Billy Joe Saunders relieved his fellow traveller Andy Lee of his world middleweight title.
It was a tactical triumph for Saunders in the first world championship bout in ring history between two members of their mobile community but there was more shadow boxing than hurtful fisticuffs in a subdued Manchester Arena.
Hatfield’s Saunders deserved to fulfill his dream, not least for the two right-handed knock-downs he inflicted in the third round to stretch out a lead which never looked like being over-hauled.
Ireland’s Lee made the inexplicable mistake of fighting Saunders at his own game of skill and technique.
Not until the last of the 12 rounds did he let fly with those fists, which had dug him out of deep trouble in America first to win, then when once defending his WBO belt.

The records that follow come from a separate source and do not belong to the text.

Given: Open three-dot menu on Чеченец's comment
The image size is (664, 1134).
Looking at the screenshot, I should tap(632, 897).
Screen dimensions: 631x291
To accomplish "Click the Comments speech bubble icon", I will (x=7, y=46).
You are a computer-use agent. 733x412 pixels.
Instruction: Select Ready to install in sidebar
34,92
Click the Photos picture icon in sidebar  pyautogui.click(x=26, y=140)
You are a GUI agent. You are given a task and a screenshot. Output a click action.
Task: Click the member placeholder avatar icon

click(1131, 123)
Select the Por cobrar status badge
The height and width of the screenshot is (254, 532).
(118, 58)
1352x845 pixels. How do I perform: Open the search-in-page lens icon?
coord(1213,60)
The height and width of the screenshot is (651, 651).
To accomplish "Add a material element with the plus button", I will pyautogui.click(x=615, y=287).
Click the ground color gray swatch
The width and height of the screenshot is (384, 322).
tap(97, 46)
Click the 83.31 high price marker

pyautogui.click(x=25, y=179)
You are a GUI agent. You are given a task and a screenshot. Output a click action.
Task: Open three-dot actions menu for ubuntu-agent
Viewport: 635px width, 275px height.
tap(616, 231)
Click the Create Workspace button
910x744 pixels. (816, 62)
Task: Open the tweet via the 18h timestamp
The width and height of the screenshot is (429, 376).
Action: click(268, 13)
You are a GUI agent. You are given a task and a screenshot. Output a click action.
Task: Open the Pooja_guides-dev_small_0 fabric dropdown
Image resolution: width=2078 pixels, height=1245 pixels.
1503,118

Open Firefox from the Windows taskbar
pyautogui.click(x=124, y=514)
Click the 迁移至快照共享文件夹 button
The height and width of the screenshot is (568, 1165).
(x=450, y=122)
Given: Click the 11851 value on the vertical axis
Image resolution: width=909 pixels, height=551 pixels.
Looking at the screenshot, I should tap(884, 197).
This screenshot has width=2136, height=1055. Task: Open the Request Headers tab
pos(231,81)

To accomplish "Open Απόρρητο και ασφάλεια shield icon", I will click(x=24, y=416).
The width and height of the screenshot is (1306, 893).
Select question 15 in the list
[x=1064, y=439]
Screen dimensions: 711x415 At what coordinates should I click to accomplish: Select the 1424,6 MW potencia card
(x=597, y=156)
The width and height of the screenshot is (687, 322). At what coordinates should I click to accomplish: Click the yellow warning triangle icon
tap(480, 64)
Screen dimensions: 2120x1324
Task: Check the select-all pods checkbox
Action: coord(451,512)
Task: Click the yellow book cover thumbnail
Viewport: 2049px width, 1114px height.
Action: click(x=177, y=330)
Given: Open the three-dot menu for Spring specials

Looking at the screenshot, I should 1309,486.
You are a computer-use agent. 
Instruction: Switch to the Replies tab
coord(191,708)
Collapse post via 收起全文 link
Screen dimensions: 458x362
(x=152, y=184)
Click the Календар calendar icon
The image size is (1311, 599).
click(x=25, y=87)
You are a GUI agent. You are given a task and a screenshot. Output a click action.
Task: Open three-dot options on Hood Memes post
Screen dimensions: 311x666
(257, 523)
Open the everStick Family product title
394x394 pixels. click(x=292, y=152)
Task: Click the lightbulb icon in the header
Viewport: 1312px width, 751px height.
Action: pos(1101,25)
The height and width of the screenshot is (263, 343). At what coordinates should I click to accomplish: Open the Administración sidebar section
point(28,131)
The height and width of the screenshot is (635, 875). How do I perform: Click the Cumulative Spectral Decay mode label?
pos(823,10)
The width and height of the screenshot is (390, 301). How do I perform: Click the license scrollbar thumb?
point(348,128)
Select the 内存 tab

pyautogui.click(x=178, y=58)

Much too little, far too late.
Even before he was decked twice Lee was as apprehensive as Saunders was wary of his knock-out reputation. Cat and mouse? In its bobbing, weaving and occasional lunging it also resembled a fencing duel at the Olympics in which both these men fought in the past.
But Saunders played the cat more often.
On my card, thanks in part to his 10-7 winning of the third, he was five points ahead at half-way.
Game all but over but still Lee tried to outbox his challenger rather than land his exocet. When he did swing, Saunders invariably ducked or swayed out of reach.
For long periods they might have been sparring in the gym.
Saunders is being courted for title unification fights by WBA regular and super champions Daniel Jacobs and Gennady Golovkin respectively.
It might be wiser to take Jacobs before risking everything against deadly middleweight KO king Golovkin.
One judge scored it a draw. Saunders got the majority decision by 114-112 and 115-111.